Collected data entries
+++

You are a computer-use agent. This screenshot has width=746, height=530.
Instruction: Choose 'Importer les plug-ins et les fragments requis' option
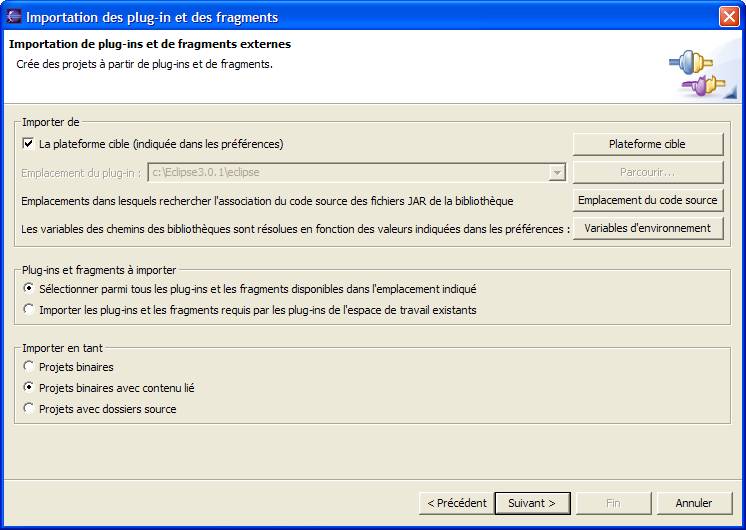tap(28, 310)
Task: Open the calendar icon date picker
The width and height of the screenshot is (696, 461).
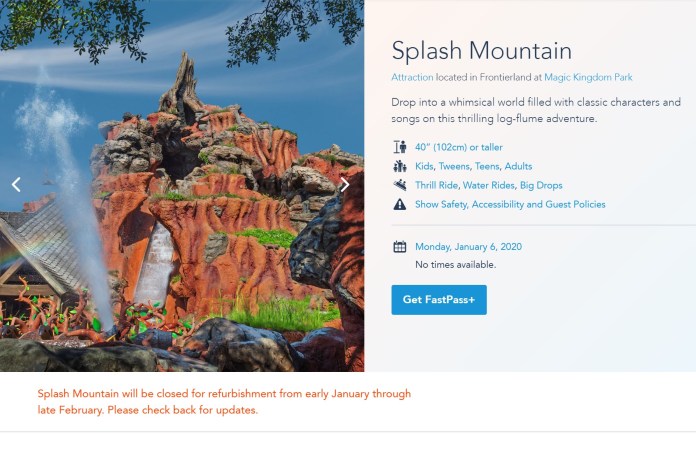Action: [400, 247]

+++

**WHAT IS BEING ASKED**
Retype the data above exactly, dropping every picture.

**TASK RESPONSE**
You are a computer-use agent. This screenshot has width=746, height=530.
Instruction: Choose 'Importer les plug-ins et les fragments requis' option
tap(28, 310)
Task: Open the calendar icon date picker
The width and height of the screenshot is (696, 461).
Action: [400, 247]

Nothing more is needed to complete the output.